He had distinguished himself as a general by victories over the Franks and Alemanni, and six months after the deposition of Avitus he was declared emperor by the regent Ricimer, which created problems with Emperor Leo in Constantinople who declared Majorian a usurper. Problems arising from this would last for the better part of Majorian's short reign.
Having during his stay in Gaul defeated Theodoric the Visigoth and then concluded an alliance with him, at the beginning of 461 he crossed the Pyrenees with the purpose of joining the powerful fleet which he had collected at Cartagena. The Vandal king Geiseric, however, after all overtures of peace had been rejected, succeeded through the treachery of certain officers in surprising the Roman fleet, most of the ships being either taken or destroyed.
Majorian thereupon made peace with Geiseric. But his ill-success had destroyed his military reputation; his efforts to put down abuses and improve the condition of the people had roused the hatred of the officials; and Ricimer, jealous of his fame and influence, stirred up the foreign troops against him.
Majorian was the author of a number of remarkable laws, contained in the Codex Theodosianus.
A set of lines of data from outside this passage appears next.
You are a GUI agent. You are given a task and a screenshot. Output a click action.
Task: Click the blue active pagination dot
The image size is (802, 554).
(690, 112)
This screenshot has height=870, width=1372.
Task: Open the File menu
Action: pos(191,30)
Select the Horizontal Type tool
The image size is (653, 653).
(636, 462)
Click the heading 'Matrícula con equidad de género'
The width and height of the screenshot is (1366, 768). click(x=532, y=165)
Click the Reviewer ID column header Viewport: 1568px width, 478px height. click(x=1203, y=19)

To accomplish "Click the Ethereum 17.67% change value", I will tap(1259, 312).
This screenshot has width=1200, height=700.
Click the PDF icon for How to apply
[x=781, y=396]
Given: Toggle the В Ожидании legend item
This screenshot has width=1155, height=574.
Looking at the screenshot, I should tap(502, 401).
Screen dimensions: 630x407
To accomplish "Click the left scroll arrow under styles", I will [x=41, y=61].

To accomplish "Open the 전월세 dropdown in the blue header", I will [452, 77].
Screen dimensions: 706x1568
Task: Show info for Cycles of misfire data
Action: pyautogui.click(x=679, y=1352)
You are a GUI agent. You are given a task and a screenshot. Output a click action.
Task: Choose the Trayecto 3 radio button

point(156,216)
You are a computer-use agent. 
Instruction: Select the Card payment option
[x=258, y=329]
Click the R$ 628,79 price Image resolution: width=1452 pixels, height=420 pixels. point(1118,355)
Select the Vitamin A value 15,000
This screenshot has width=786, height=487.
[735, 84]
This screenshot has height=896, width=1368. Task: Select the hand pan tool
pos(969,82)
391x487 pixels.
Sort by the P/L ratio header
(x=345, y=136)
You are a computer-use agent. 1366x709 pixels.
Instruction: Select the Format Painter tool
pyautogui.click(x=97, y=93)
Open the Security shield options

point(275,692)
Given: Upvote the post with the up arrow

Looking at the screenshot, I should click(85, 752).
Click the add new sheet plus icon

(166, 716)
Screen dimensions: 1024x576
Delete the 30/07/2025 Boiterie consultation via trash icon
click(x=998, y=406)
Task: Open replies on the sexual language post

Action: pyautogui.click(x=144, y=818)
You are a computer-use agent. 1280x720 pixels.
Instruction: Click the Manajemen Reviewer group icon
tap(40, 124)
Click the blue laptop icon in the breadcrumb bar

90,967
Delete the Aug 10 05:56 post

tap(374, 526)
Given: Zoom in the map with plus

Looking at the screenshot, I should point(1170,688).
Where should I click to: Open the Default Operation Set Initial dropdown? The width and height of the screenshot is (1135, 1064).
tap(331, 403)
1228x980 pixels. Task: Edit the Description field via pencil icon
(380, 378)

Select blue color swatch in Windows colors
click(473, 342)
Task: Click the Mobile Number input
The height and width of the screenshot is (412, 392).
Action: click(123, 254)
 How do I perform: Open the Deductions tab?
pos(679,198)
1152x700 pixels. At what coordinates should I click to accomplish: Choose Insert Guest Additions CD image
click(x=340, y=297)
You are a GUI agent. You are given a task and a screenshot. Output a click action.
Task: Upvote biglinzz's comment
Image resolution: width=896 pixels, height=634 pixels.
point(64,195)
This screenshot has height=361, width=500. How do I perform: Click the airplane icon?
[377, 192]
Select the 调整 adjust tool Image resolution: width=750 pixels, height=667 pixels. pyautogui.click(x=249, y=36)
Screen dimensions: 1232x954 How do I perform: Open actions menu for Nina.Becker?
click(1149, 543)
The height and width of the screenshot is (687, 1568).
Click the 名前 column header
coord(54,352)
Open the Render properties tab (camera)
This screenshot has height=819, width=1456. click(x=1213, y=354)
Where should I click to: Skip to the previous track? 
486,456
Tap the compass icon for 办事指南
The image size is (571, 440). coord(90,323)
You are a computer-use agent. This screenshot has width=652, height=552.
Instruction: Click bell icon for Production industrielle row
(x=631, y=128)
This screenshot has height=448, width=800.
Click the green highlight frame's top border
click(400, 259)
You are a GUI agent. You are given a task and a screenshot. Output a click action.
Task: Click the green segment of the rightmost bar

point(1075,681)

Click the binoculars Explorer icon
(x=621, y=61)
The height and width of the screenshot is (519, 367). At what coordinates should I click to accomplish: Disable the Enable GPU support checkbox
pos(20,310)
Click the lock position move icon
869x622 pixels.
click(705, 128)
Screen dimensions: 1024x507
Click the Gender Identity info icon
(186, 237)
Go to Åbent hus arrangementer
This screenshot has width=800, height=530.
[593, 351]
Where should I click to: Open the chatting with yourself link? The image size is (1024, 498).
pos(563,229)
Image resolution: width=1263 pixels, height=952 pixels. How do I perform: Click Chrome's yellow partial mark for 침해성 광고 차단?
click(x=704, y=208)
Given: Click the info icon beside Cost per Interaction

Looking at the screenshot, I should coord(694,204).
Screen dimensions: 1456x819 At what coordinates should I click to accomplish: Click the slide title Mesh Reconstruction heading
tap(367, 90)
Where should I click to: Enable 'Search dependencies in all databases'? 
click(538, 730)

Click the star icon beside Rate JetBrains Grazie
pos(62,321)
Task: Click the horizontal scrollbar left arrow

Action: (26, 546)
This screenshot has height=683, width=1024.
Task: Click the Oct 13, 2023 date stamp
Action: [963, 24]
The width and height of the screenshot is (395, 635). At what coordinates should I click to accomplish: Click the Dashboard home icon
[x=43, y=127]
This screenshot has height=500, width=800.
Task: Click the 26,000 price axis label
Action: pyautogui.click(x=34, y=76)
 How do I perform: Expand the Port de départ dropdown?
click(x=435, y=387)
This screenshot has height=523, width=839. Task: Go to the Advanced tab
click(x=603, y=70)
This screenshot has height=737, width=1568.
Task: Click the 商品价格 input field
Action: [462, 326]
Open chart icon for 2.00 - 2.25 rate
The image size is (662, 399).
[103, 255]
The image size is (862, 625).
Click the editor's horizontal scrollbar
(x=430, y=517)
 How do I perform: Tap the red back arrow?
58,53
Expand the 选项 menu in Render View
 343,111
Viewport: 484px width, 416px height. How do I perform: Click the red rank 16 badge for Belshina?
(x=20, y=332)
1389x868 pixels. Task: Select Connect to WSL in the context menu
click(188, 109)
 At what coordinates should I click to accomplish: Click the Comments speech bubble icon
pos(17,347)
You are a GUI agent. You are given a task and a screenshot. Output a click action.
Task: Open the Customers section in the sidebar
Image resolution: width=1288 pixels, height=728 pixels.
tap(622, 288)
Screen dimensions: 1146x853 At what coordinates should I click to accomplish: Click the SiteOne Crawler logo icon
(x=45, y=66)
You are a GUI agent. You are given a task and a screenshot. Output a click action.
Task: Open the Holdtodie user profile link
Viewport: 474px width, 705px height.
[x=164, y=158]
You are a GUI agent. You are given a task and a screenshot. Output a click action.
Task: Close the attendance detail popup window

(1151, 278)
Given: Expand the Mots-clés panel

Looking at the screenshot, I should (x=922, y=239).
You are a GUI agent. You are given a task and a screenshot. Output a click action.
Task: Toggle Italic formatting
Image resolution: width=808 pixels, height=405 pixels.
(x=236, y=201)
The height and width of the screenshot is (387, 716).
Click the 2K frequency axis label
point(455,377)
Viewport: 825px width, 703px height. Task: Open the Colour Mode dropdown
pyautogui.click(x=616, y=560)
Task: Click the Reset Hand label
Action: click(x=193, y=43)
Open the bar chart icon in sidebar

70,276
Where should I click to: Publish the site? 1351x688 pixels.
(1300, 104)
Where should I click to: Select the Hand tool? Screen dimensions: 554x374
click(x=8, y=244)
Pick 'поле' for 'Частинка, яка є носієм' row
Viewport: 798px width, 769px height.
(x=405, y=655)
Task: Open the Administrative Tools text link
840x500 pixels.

He remitted all areas of taxes, the collection of which was for the future placed in the hands of the local officials. He revived the institution of defensores or administrators of cities, whose duty it was to protect the poor and inform the emperor of abuses committed in his name. The practice of pulling down the ancient monuments to be used as building material, which was connived at by venal officials, was strictly prohibited. He also passed laws against compulsory ordination and premature vows of celibacy.
Low roads lead to Rome: the most exalted of all Roman politicians was a master of dirty politics.('Cicero: The Life and Times of Rome's Greatest Politician')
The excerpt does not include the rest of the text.